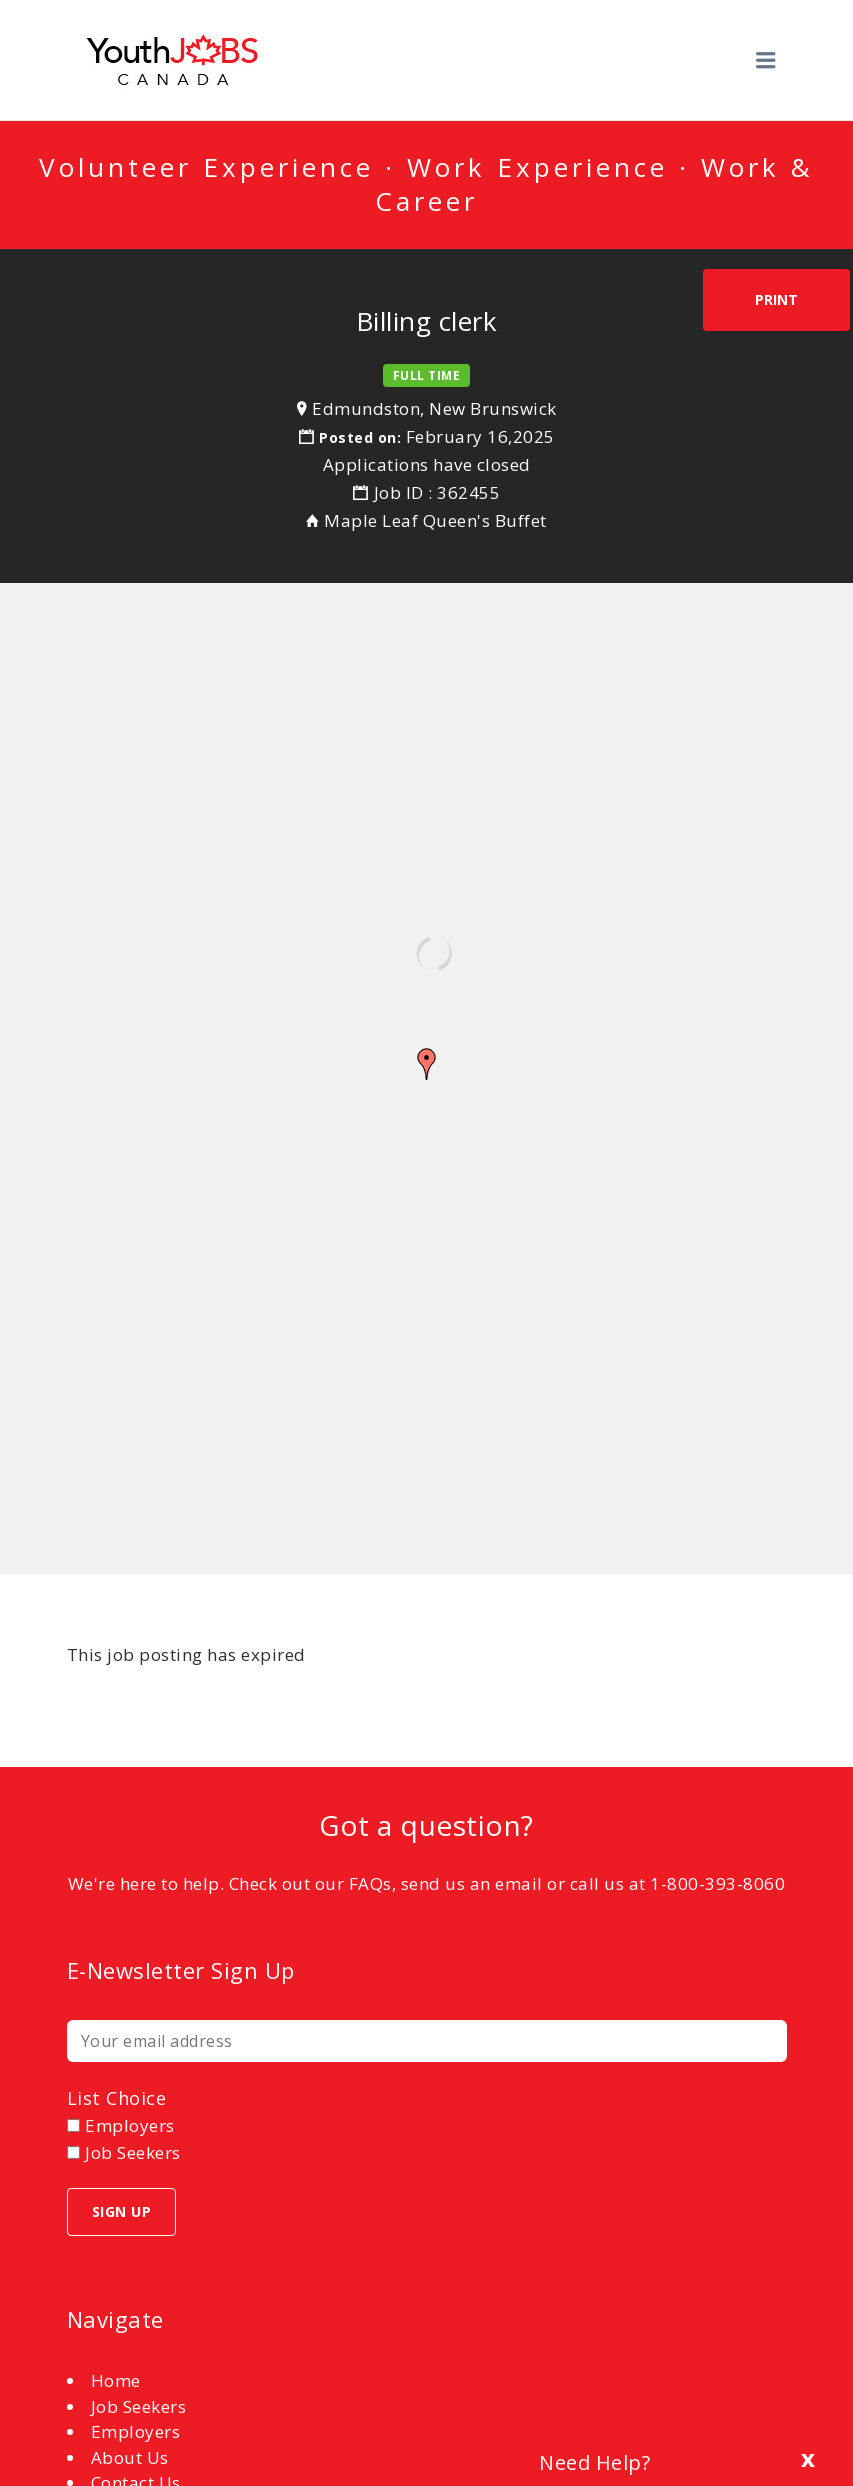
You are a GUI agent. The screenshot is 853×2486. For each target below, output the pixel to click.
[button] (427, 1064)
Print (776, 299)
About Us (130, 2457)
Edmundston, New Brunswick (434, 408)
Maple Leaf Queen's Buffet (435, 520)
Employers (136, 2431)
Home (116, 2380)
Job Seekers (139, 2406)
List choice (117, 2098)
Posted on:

WHAT IS REQUIRED:
Pick out every row above that contains the string "pixel", and copy each one in full.

TASK SOLUTION:
You are a GUI agent. The screenshot is 853×2486. For each target below, output the pixel to click.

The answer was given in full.